Interaction of Al2 O3 nanoparticles with Escherichia coli and their cell envelope biomolecules

Abstract

The aim of this study is to investigate the antibacterial activity of aluminium oxide nanoparticles (Al2 O3 NPs) against multidrug-resistant clinical isolates of Escherichia coli and their interaction with cell envelope biomolecules. Al2 O3 NPs were characterized by scanning electron microscope (SEM), high-resolution transmission electron microscope (HR-TEM) and X-ray diffraction (XRD) analyses. Antibacterial activity and interaction of Al2 O3 NPs with E.coli and its surface biomolecules were assessed by spectrophotometry, SEM, HR-TEM and attenuated total reflectance/Fourier transform infrared (ATR-FTIR). Of the 80 isolates tested, about 64 (80%) were found to be extended spectrum β-lactamase (ESBL) positive and 16 (20%) were non-ESBL producers. Al2 O3 NPs at 1000μgml(-1) significantly inhibited the bacterial growth. SEM and HR-TEM analyses revealed the attachment of NPs to the surface of cell membrane and also their presence inside the cells due to formation of irregular-shaped pits and perforation on the surfaces of bacterial cells. The intracellular Al2 O3 NPs might have interacted with cellular biomolecules and caused adverse effects eventually triggering the cell death.

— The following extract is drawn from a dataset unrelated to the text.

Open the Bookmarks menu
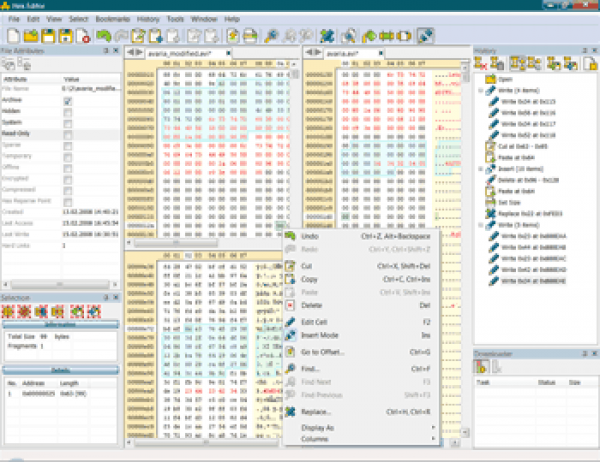600x462 pixels. pyautogui.click(x=113, y=19)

ATR-FTIR studies suggested the interaction of lipopolysaccharide (LPS) and L-α-Phosphatidyl-ethanolamine (PE) with Al2 O3 NPs. Infrared (IR) spectral changes revealed that the LPS could bind to Al2 O3 NPs through hydrogen binding and ligand exchange. The Al2 O3 NPs-induced structural changes in phospholipids may lead to the loss of amphiphilic properties, destruction of the membrane and cell leaking. The penetration and accumulation of NPs inside the bacterial cell cause pit formation, perforation and disorganization and thus drastically disturb its proper function. The cell surface biomolecular changes revealed by ATR-FTIR spectra provide a better understanding of the cytotoxicity of Al2 O3 NPs. Al2 O3 NPs may serve as broad-spectrum bactericidal agents to control the emergent pathogens regardless of their drug-resistance mechanisms.